連れ立った公彦の顔はあちらこちらに向けられ、何かを見る度に驚いている。ワタシはそれを横目に見ながら、朝の中心街を歩き、中心部に位置する巨大な銭湯を目指して足を進めた。
「お千代さん、オハヨ。そっちの旦那が噂の」
「おはようさん。噂のって何さ。昨日の八丁堀だよ」
「鶴松が触れ回ってんのヨ。寡黙な旦那だって」
「あぁ、ほら。見ての通り何も反応ねぇだろ?」
「本当だ。だが、中々良い顔してんじゃねぇか」
時折話しかけてくる住民たちと言葉を交わす間も、公彦は何も声を発さない。今だって、僅かに会釈はしたもののそれ以上の反応は見せなかった。ワタシはそんな公彦に呆れつつ、遠くに見える銭湯の煙突を見止め、公彦の腕を突く。

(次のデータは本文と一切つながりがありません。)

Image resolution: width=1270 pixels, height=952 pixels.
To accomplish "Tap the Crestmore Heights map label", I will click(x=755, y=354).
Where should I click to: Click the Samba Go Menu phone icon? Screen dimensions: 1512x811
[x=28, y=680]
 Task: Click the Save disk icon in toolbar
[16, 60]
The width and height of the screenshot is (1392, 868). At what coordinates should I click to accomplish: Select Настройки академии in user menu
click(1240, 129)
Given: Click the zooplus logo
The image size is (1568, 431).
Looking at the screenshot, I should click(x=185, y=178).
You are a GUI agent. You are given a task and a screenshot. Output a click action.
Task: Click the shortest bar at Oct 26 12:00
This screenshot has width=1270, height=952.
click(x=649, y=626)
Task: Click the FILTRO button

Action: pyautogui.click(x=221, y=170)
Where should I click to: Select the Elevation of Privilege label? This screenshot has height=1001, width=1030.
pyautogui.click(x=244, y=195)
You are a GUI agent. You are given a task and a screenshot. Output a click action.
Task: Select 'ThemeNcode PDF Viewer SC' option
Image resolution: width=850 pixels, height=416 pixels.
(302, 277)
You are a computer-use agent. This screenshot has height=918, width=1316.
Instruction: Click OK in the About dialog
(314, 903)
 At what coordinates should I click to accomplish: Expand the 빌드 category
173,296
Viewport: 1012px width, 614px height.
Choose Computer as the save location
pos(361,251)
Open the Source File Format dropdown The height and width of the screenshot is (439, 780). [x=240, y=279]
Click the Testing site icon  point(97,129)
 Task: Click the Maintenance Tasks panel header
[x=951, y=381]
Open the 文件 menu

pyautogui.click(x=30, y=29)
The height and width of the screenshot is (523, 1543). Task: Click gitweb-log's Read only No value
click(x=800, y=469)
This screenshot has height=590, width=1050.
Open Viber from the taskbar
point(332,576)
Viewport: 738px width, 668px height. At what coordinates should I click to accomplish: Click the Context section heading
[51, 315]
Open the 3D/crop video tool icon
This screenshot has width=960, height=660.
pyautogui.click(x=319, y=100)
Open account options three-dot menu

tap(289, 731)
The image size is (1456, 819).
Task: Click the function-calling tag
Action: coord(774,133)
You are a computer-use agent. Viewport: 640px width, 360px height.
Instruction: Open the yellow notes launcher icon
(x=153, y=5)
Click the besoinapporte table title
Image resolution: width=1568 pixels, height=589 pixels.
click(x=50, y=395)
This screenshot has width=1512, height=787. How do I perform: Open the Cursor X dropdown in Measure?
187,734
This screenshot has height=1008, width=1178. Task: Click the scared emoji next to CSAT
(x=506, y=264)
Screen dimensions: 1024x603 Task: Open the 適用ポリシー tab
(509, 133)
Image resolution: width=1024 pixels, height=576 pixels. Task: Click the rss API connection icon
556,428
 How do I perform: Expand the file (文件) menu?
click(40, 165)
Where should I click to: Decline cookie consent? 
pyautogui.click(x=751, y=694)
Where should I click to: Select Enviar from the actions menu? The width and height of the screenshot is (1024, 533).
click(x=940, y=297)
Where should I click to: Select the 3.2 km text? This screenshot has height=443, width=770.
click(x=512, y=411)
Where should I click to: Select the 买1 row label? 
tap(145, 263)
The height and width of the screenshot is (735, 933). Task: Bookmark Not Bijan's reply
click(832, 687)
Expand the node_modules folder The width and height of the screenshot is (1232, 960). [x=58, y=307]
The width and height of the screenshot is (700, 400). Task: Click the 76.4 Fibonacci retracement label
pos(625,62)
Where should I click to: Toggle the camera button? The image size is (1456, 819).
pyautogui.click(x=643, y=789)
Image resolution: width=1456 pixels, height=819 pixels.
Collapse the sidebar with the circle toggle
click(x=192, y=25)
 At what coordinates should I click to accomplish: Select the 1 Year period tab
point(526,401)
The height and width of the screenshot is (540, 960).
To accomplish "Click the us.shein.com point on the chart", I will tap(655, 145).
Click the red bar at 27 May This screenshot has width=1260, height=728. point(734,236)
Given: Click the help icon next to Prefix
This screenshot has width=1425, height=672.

「アレだ。江戸のソレと一緒にしちゃいけねぇ。男女別だかんな」
「金を持って無いのだが」
「金なんざ管理人に必要ねぇの」
心ここにあらずといった風な公彦を連れ、銭湯の暖簾を潜って中へ入る。既に外まで漏れ出ていた妙薬の効いたお湯の香りに包まれ、ワタシの顔は僅かに綻んでいた。
「男女1枚。ワタシの名で札切ってくれ」
「はい」
生気を感じぬ番頭が、紙切れにワタシの名を書き入れ札を作りそれを寄越してくる。受け取った内の一枚を公彦に押し付けると、奥の男女別に別れた入り口を指さした。
「この札は持っとけ。手ぬぐいやら何やらは中にあっからよ。使う分だけ取って使いな。分かんなきゃ番頭と同じカッコした奴に聞け」
「あの生きた気がしねぇ男か」
「あぁ、奴ァ抜け殻さ。後で説明してやらぁ。で、風呂から上がったらこの上で待ってな。その札持っときゃ誰も逆らわねぇから」
公彦に一通り説明を済ますと、ワタシは女の暖簾を潜って女湯の方へ歩いていく。脱衣所で着物を脱いで籠に放り込み、浴場の手前にある棚に積まれた白い手ぬぐいを取って更に奥へ…
「失礼~」
浴場へ出向くと、朝も少し遅い時間帯だからか、見える範囲に他人の姿は見えない。10人入っても狭くない浴槽…独りで浸かるには贅沢過ぎる広さを持った銭湯…ワタシはその辺の桶で掬った湯を体にかけると、適当に身を洗ってから湯船に足を入れた。
「冷え者でござぁ~い…あぁ~」
江戸の熱すぎるそれとは違う、熱すぎず温過ぎない適温のお湯。カラクリを駆使して出来た、常に入れ替わる妙薬入りの湯が体に染みる。今頃公彦は目を丸くしているに違いない。ワタシは一人ほくそ笑むと、手ぬぐいを畳んで頭に載せ、体中の力を抜いた。
「あらあら。これはこれは千代じゃないか。良い所で出会ったものじゃな?」
半分目を瞑って気の抜けた顔を晒して湯舟に浸かる事少し、耳に聞き慣れた声が届く。その声に誘われ目を開くと、昨日、酔いつぶれて介抱し、家まで送っていった女が正に湯に浸かろうとしている所だった。
「栄か…あんだけ飲みやがって良く朝の内に起きれたもんだ」
ワタシなんかよりも遥かに女らしい、無駄に曲線の効いた体躯に一瞬目を奪われたワタシは、ハッと我に返ると僅かに身を捩らせて栄の突進を躱す。栄は僅かにムッとした顔を浮かべて腕に絡み付いてくる。
「ちったぁ離れてろよ暑苦しい」
「良いじゃないのさ、珍しくわっち達しかおらんのだぞ?」
「何が良いんだ何が。ワタシに同色の気はねぇ!それに今日は長風呂出来んのさ」
「むぅ…?何故だ?」
「何故も何も、あの頑固同心の面倒をみにゃならんだろう。お前さんの時みたいにな」
そう言うと、栄は「あぁ」と合点のいった様な顔を浮かべ、掴んでいた腕を放した。
「守月とかいう男。もう、虚空記録帖に名は書き終わったのか?」
「いやぁ、書きやしねぇんだな。まだ気分は定町廻り同心なんだろう」
「まぁ、そうであろうな。きっと御伽噺の主人公になっておるのだろ」
栄はそう言ってワタシの方に顔を向ける。
「御伽噺の主人公ねぇ。確かにその通りだ。まだ奴ァ江戸に戻れると思ってそうだものな」
「あぁ、そうじゃろうて。何があるかは知らんが、最後は元に戻れると信じておる」
「栄もそうだったのか?」
「そうだった…ってことはないな。わっちはすぐにこっちの方が気に入ったからの」
「その割には、お前さんも名を書くのに時間がかかったが」
ワタシがそう言って栄を弄ると、栄は僅かに顔を赤らめた。
「得体の知れないものを見せられて、それに名を書くのは別じゃな」
昔は聞き出せなかった理由を聞けたワタシは、ポカンと口を半開きにする。だがすぐにクスッと笑いだし、肩を震わせて小さく笑った。
「それもそうか。文字が飲み込まれるなんざ、普通ねぇもんなぁ…」
「あぁ。慣れるとどうってことも無いんじゃがな。毒されすぎだ」
「ったく…久々に管理人を作ると面倒が重なっていけねぇや」
「最初のうちだけじゃろう。まだ早いほうじゃし、すぐに独り立ちするさ」
「そうなってくれっと助かるんだが」
ワタシはそう言いながら、湯に浸けていた腕を上げて軽く伸ばすと、ゆっくりと立ち上がる。
「ま、仕事は仕事か…美味いモンでも食わせて、さっさと終わらせっかな」
立ち上がって、少しだけ体を動かし凝りを解すと、そう言って栄に手を振った。